#### [Information provided]
--------------------
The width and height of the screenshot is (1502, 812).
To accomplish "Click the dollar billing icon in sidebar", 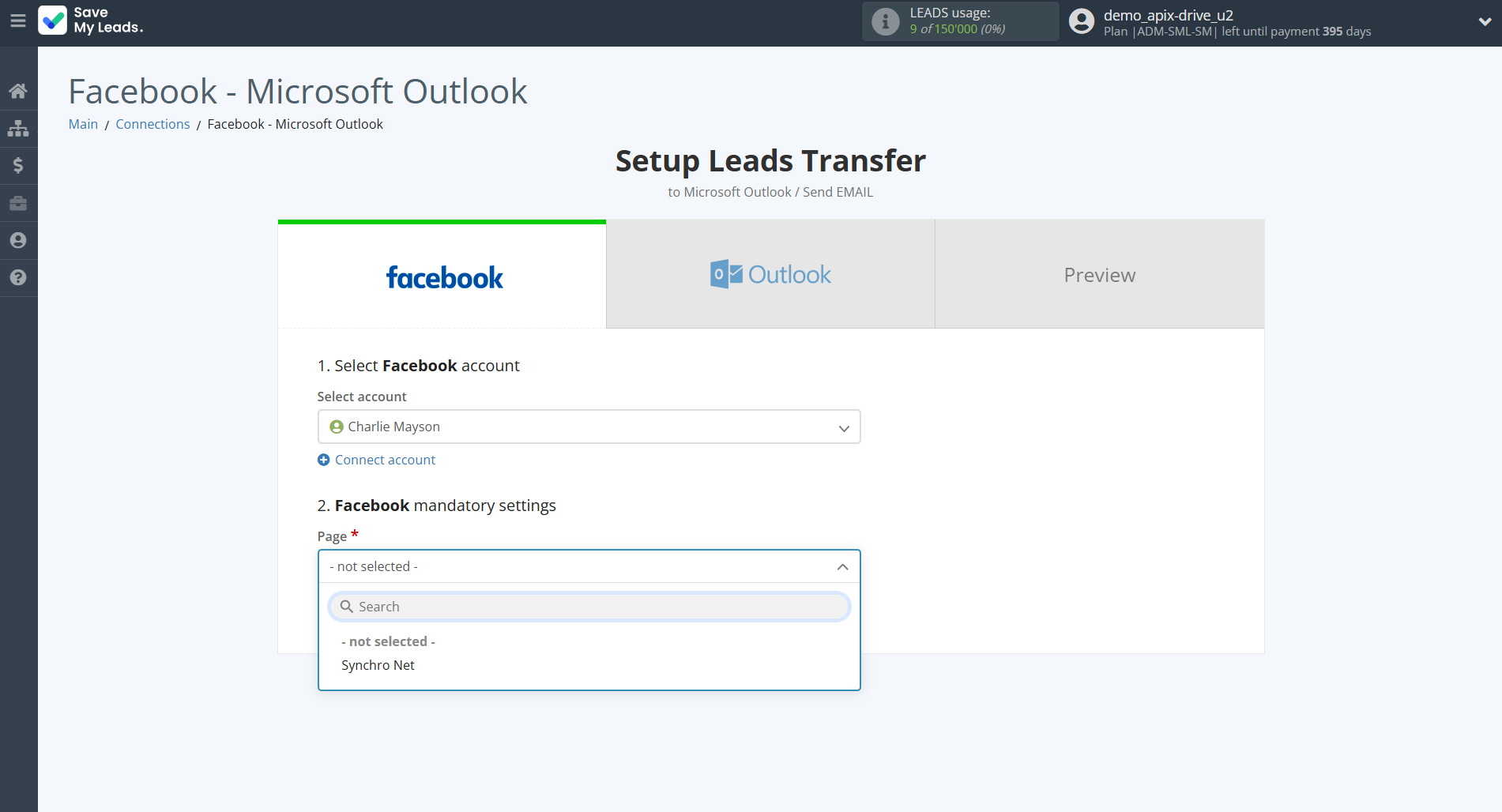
--------------------
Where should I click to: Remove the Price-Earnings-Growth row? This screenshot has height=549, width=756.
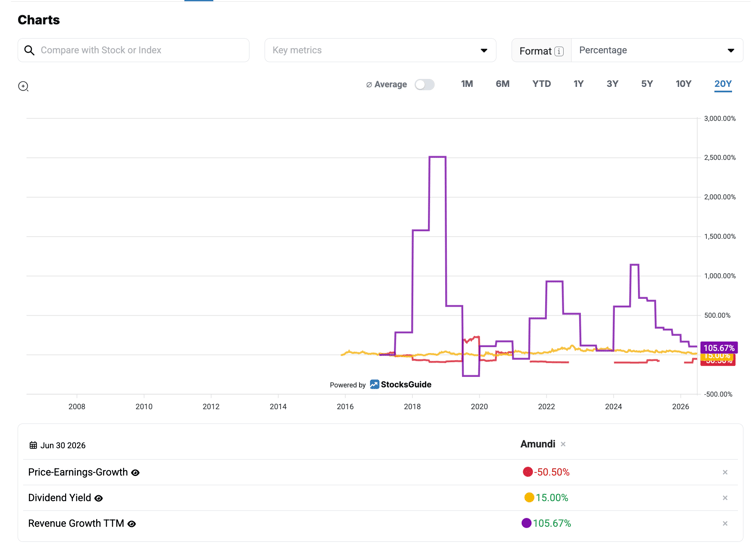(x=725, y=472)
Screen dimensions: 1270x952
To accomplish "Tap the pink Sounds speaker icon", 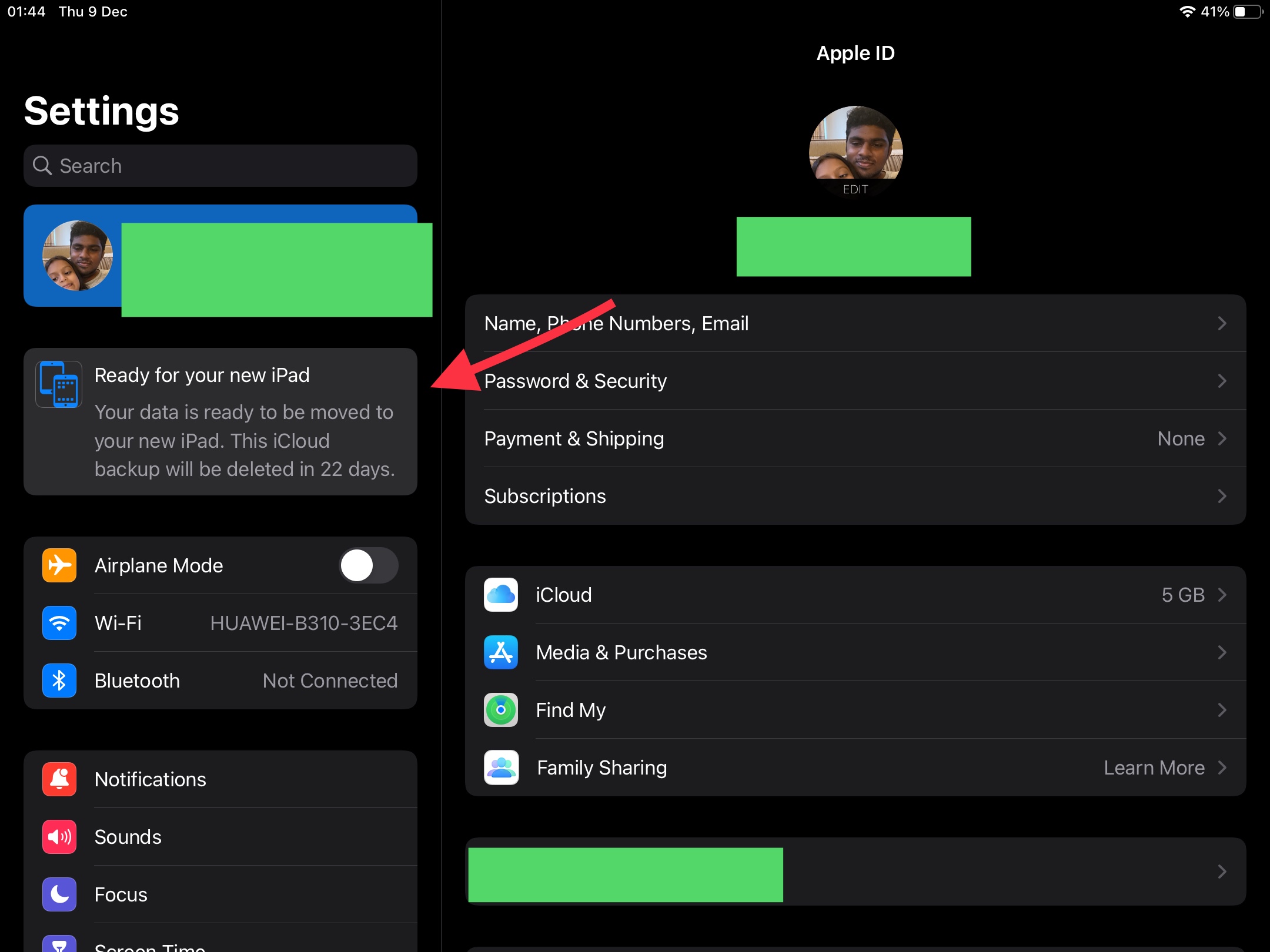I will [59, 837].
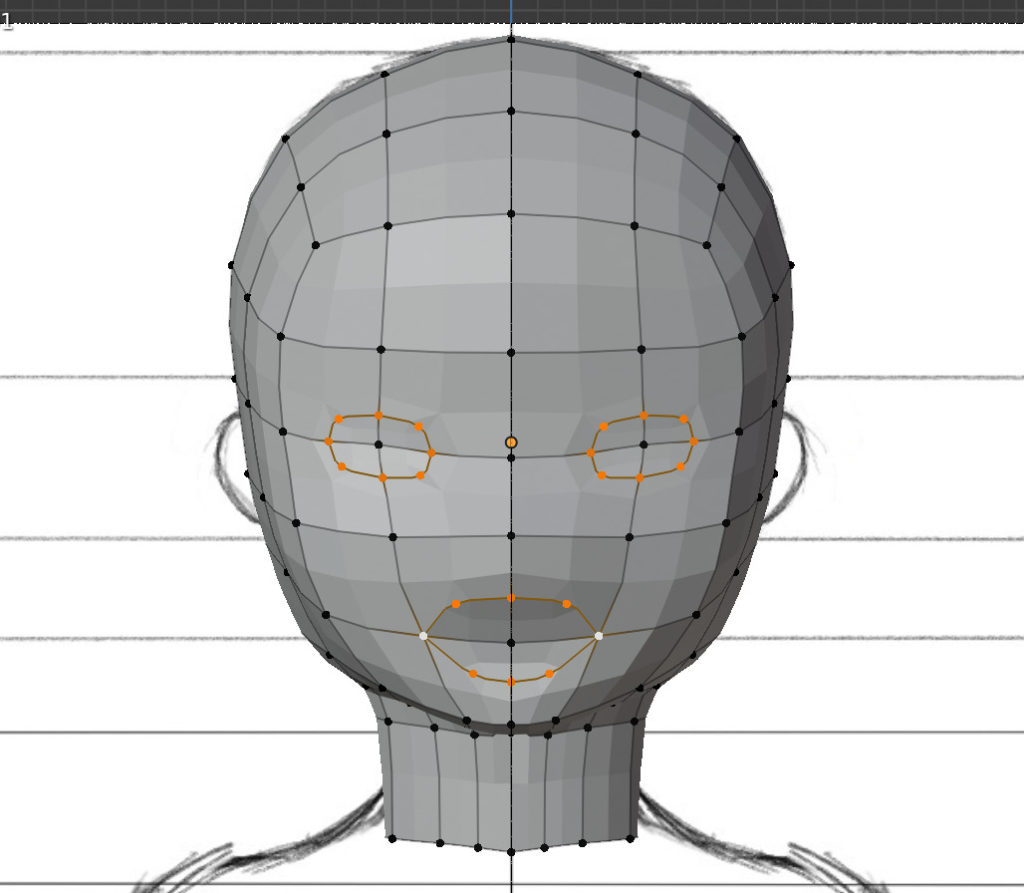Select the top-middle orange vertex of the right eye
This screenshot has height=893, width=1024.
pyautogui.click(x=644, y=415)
--------------------
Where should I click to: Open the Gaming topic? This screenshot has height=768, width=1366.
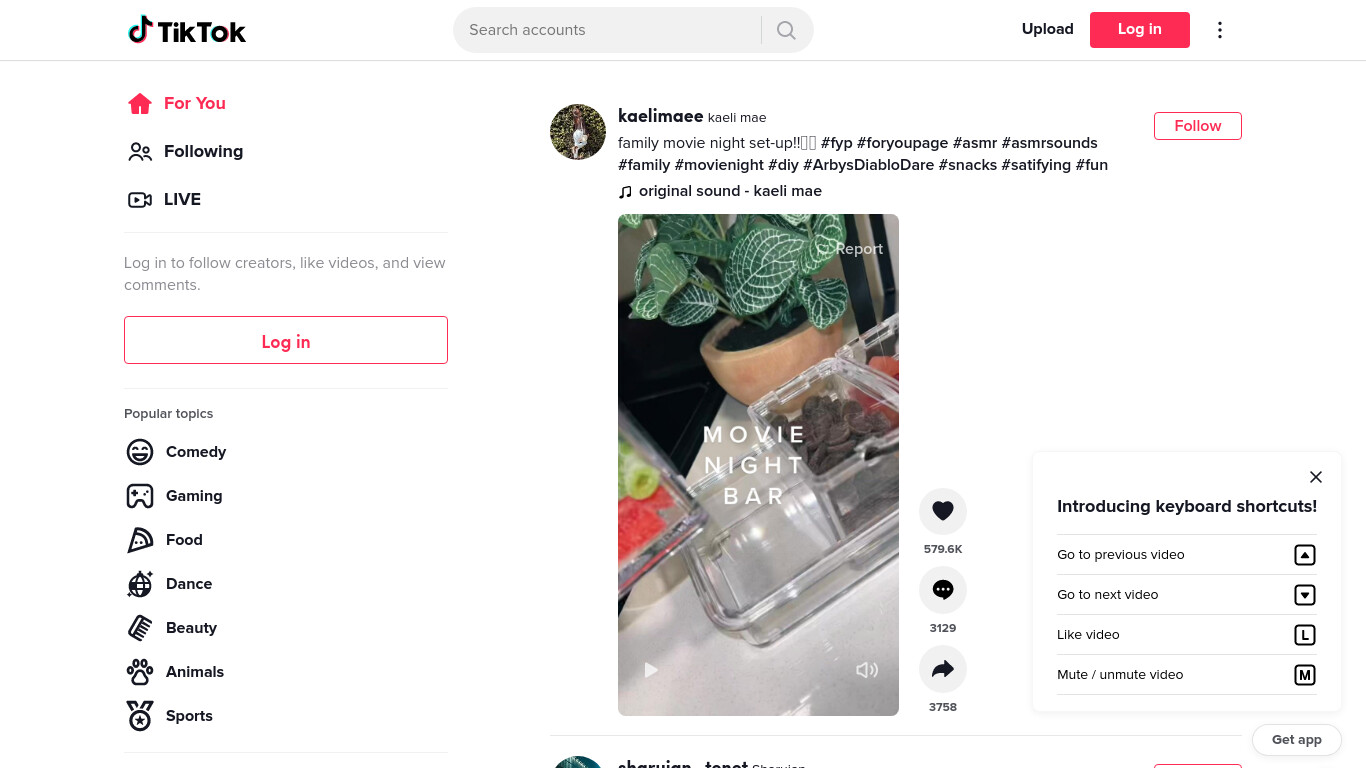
--------------------
Lay out as a numbered list the lines from the one containing "The width and" up to and including the one containing "the dollar billing", leaving out blank lines and pictures.

#### [Reply]
1. The width and height of the screenshot is (1502, 812).
2. To accomplish "Click the dollar billing icon in sidebar", 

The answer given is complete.